Taxes and death are inevitability, but that doesn’t mean you can’t prepare for both! Taxes effect you almost every day in the form of sales tax, every year in the form of income tax and even at death with the estate tax.
Let’s be real here: doing your taxes is an overwhelming process. This is especially true if you have sold or are planning to sell your home. In the past, you could usually get away with using an easy tax software, oftentimes free of charge, and calling it good. However, with homeownership comes a lot more responsibility, especially those of the tax variety.
Because the United States wants to support the real estate market as it has a positive impact on the economy, there are several tax breaks in place to take some of the financial burden off of those who sell their house. To take advantage of these tax breaks, make sure you become acquainted with the following documents!
IRS Publication 523, Selling Your Home.
Like we mentioned earlier, not everyone who sells their home will need to pay taxes on the money they earn from the sale. More specifically, qualified individuals don’t need to pay taxes on the first $250,000 of the sale and qualified married couples are excluded from paying taxes on the first $500,000 of the sale. Given the fact that a good portion of home sellers in the country can meet this threshold—unless your home’s value increased by a huge percentage—most homeowners in the country will benefit from this tax break.
The document that homeowner’s should look out for is the IRS Publication 523, Selling Your Home. This will give you all of the information you need on this tax exclusion and how to take advantage of it.
In the event that you do earn a capital gain of over $250,000/$500,000, you can write off some of the expenses. What home sellers can write off includes real estate agent fees, costs of home improvements, marketing expenses for the listing, legal fees, escrow fees, and more.
One of the most pressing home sale tax questions is if you can include property taxes in your deductions. The answer is yes: you have the opportunity to write off the taxes you paid on your mortgage. If you’re in the process of selling, check out form 1098, Mortgage Interest Statement. This will help you figure out how much you paid in taxes and potentially how much you can write off.

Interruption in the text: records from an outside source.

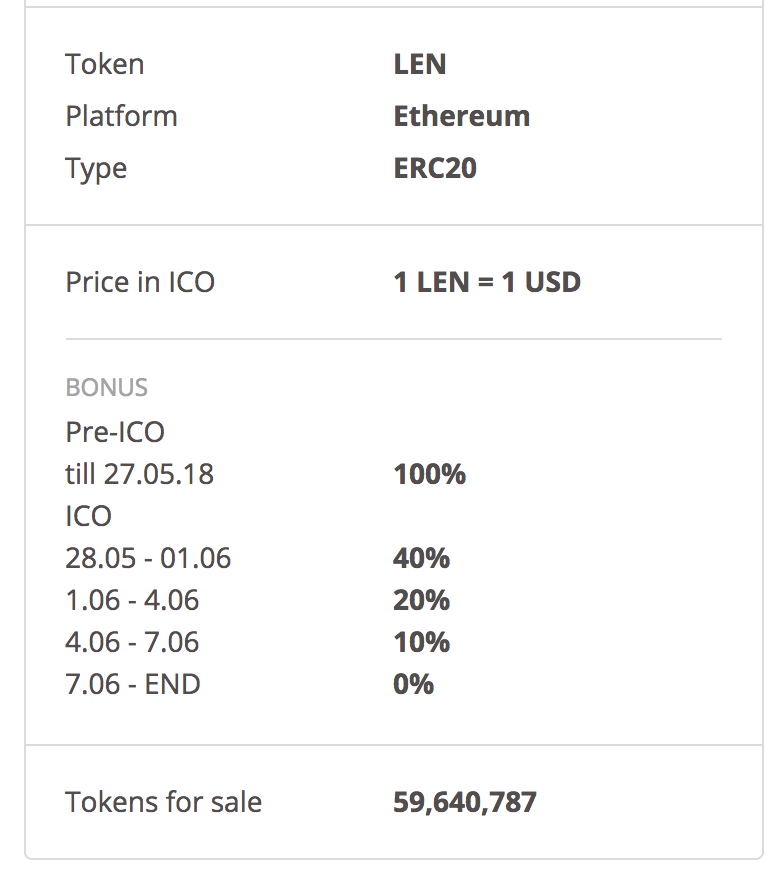Click the 40% bonus value

(422, 558)
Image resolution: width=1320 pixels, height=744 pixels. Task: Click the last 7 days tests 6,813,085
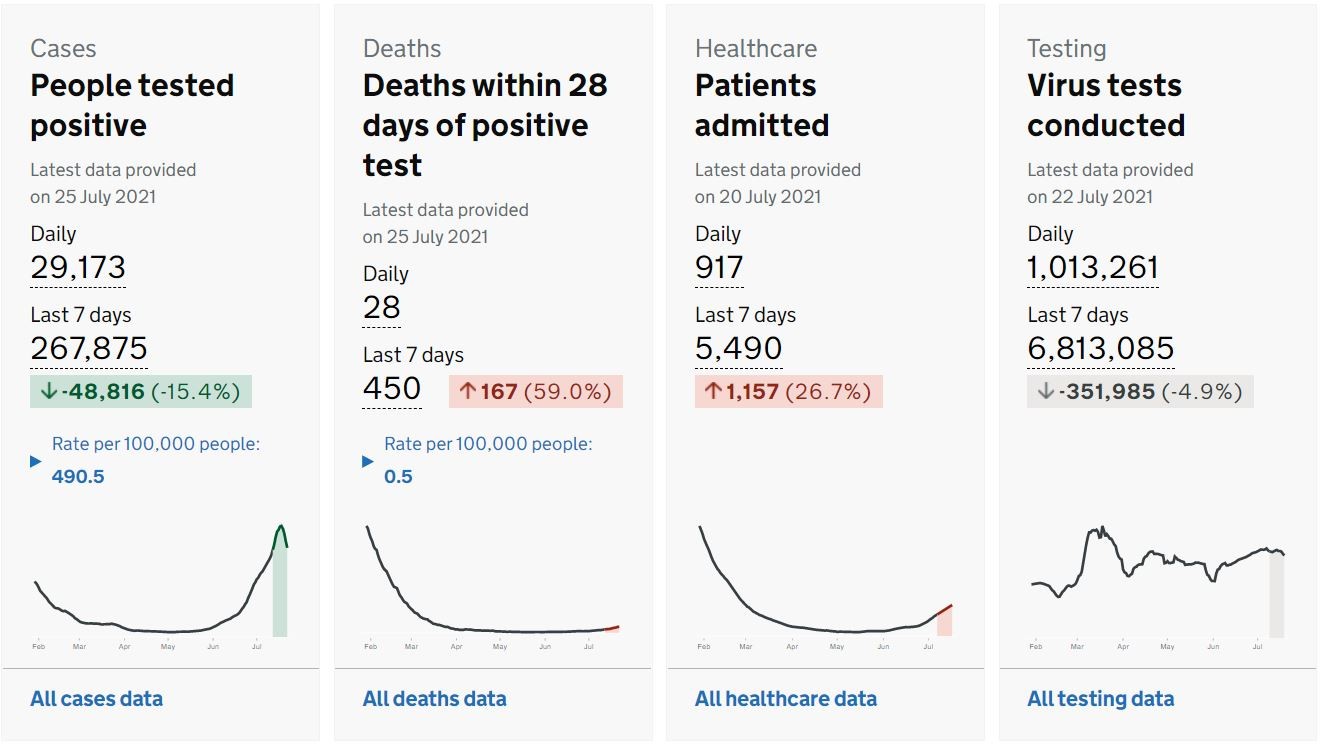pos(1100,348)
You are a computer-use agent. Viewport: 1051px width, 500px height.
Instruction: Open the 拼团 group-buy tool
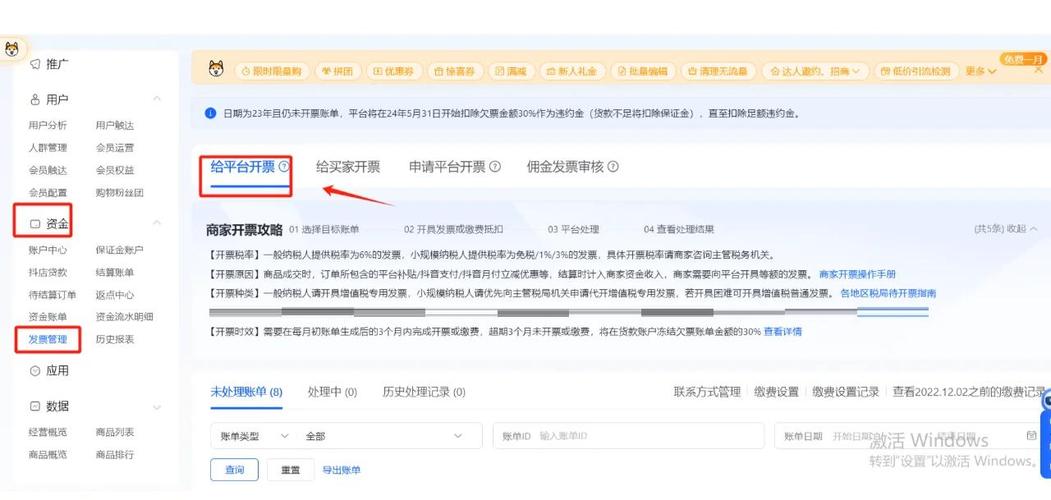coord(337,71)
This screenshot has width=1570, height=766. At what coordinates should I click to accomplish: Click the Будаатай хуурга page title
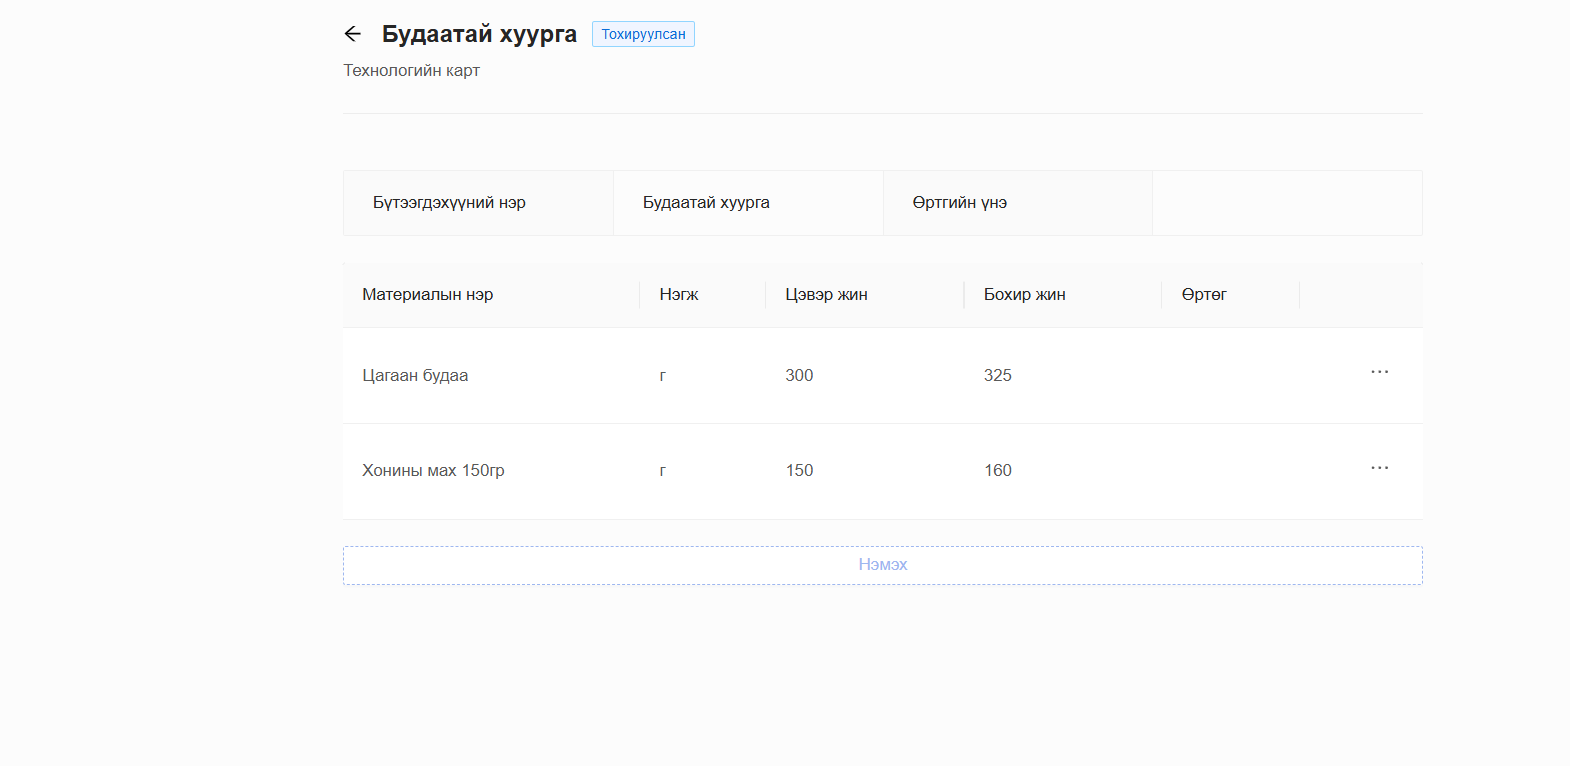click(479, 34)
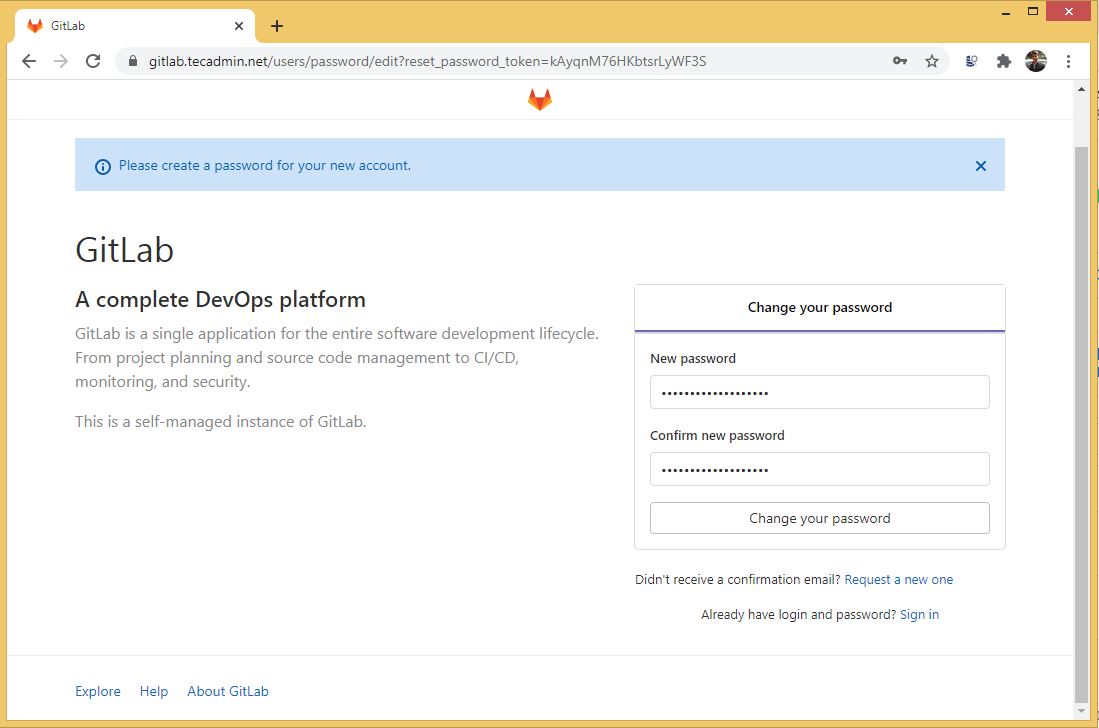The height and width of the screenshot is (728, 1099).
Task: Click the info icon in the blue notification banner
Action: (103, 166)
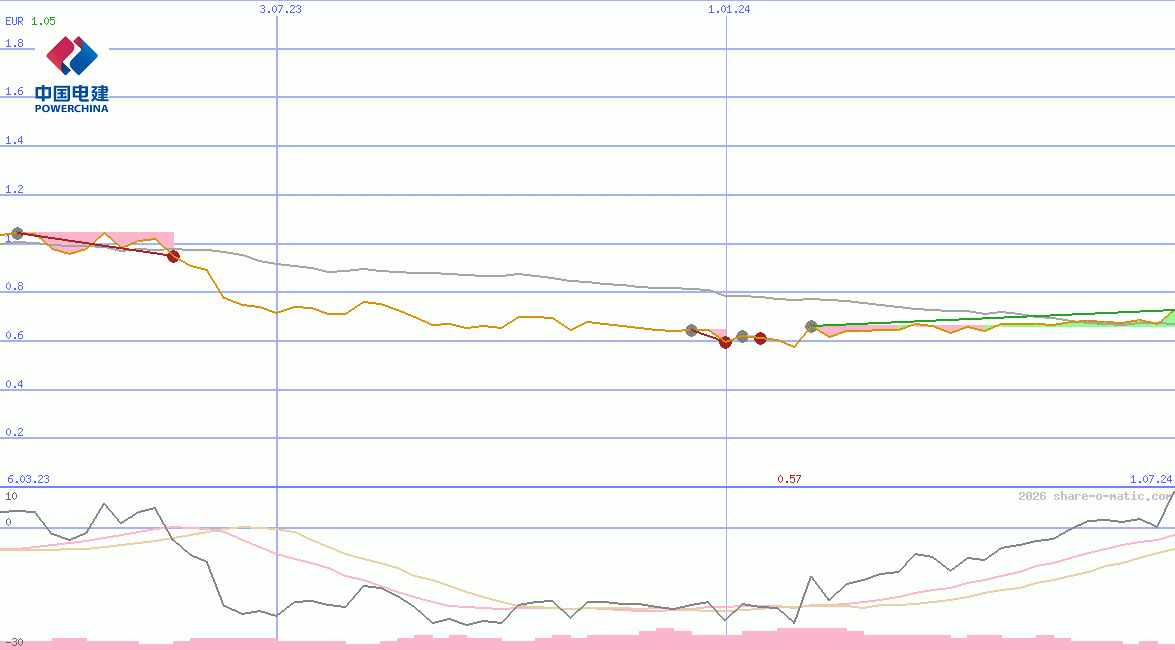
Task: Click the PowerChina company logo
Action: pyautogui.click(x=72, y=74)
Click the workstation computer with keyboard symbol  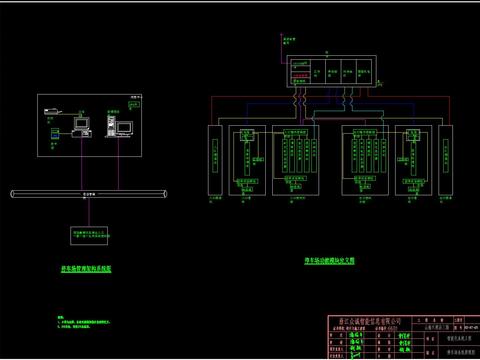click(82, 127)
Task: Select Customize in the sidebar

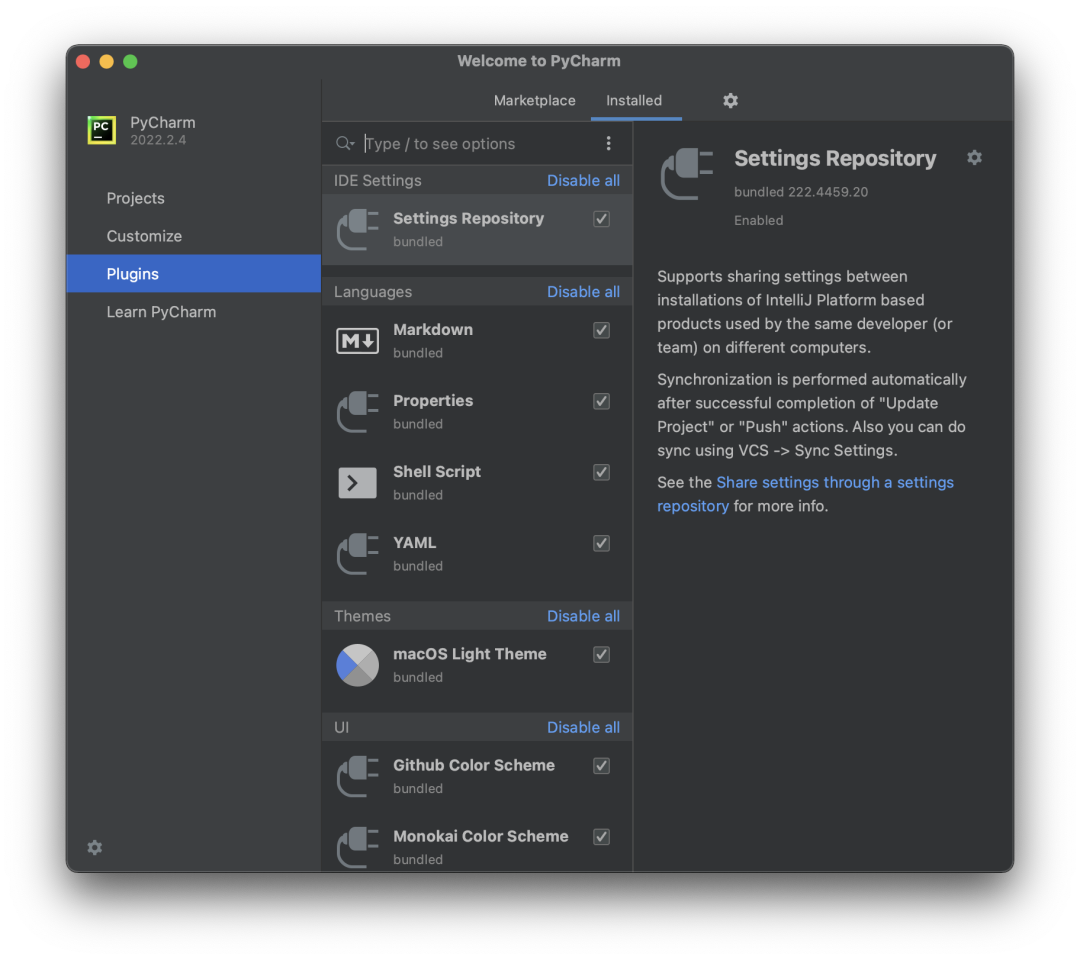Action: click(144, 236)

Another write off to consider is the interest you paid on your mortgage during the year. You are able to deduct interest on the first $750,000 of the mortgage, according to the IRS. Use form 1080 A to itemize deductions. If you are in the process of selling your home, calculate the interest you’ve paid this year on your mortgage up until you close the sale. This can get confusing, so to be sure, hire an accountant or tax professional to guide you through this.
Taxes don’t need to be as stressful as they appear. If you keep organized and speak with a tax professional, you should be good as gold when tax season rolls around!